Install only if you are comfortable using whistle.ninja as a hosted Solana RPC provider, paying 1 SOL/month, and sending wallet/address queries to that provider. Keep the API key private, use a low-value wallet for subscription payments, and manually approve every transaction involving funds.
Findings (4)
Artifact-based informational review of SKILL.md, metadata, install specs, static scan signals, and capability signals. ClawScan does not execute the skill or run runtime probes.
A mistaken or overly autonomous use could broadcast a signed Solana transaction or spend SOL for the subscription.
The skill exposes normal Solana transaction-submission capability and includes a real on-chain payment flow. This is purpose-aligned and includes approval guidance, but it can affect real funds.
**Transaction:** `sendTransaction`, `simulateTransaction` ... "The payment step sends real SOL on mainnet. The agent must ask the human operator for explicit approval before signing any transaction"
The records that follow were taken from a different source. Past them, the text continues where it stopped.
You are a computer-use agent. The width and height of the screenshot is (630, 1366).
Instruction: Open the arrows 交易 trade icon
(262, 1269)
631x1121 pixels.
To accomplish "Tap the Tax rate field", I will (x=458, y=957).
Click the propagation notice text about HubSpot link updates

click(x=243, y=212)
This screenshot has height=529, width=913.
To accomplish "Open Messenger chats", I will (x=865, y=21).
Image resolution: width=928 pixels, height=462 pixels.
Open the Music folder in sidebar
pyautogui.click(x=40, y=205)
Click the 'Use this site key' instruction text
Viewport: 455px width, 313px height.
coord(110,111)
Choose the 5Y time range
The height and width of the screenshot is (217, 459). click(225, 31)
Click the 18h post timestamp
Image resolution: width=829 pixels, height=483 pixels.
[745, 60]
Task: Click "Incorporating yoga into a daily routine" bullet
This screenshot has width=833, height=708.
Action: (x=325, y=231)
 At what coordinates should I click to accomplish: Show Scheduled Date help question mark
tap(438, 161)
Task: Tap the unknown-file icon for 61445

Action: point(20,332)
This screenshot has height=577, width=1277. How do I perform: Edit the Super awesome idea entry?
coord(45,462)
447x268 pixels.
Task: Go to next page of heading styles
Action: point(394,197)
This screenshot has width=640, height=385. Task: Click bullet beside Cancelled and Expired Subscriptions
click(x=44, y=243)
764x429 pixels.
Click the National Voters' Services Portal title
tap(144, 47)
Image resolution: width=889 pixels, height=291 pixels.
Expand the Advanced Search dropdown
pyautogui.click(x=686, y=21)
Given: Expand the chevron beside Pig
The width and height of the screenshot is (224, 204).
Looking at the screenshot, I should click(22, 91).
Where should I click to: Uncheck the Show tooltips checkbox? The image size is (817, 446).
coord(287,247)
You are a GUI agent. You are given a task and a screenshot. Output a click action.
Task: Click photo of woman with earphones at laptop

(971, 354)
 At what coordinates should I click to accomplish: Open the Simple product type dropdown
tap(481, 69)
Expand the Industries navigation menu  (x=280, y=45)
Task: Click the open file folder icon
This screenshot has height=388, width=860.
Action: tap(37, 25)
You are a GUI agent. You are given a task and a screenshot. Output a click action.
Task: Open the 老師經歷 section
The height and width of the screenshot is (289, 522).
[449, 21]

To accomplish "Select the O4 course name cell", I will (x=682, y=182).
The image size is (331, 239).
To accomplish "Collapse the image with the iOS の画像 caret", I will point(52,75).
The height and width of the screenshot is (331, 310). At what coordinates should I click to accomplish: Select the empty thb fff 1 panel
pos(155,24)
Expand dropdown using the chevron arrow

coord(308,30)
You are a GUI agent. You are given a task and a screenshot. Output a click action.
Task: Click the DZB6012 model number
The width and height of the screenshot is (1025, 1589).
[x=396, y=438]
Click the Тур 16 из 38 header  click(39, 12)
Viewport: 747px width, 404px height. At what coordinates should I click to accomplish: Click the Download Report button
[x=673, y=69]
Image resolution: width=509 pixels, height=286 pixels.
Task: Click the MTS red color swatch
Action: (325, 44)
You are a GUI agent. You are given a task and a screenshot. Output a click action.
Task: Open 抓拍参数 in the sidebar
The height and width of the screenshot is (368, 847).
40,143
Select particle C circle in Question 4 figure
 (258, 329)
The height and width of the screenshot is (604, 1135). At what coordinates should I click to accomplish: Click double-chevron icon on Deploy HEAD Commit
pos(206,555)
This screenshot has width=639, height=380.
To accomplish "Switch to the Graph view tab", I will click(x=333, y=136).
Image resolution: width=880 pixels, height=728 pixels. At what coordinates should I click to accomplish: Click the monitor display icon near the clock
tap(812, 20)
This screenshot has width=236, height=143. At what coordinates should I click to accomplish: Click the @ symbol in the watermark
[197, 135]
Use a dedicated low-value wallet, review the exact recipient and amount, and require human approval before signing or submitting any value-moving transaction.
Anyone who obtains the API key could use the paid service under the user's subscription.
The service uses an API key for access to the paid RPC endpoints. This is expected for the stated service and there is no evidence of key leakage or unrelated credential use.
All endpoints require an API key obtained through subscription ... `X-API-Key: YOUR_KEY`
Store the API key securely, avoid pasting it into untrusted contexts, and rotate or replace it if exposed.
The provider can observe which blockchain addresses and market data the agent queries.
The documented external APIs receive wallet addresses and request patterns, which can be linked to the user's API key. This is expected for a hosted RPC/history provider.
GET /v1/transactions/:address ... GET /v1/token-transfers/:address ... GET /v1/swaps/:address
Avoid querying addresses you do not want associated with this service account, and review the provider's privacy practices if that linkage matters.
If the user chooses the CLI path, they would be trusting an external npm package in addition to these skill instructions.
The included artifacts are instruction-only, but the tools manifest references an optional npx CLI. Running it would fetch and execute npm package code that is not included in this artifact set.
"cli": "npx whistle-rpc subscribe"
Prefer the documented direct HTTP flow, or inspect and pin the npm package before running the npx command.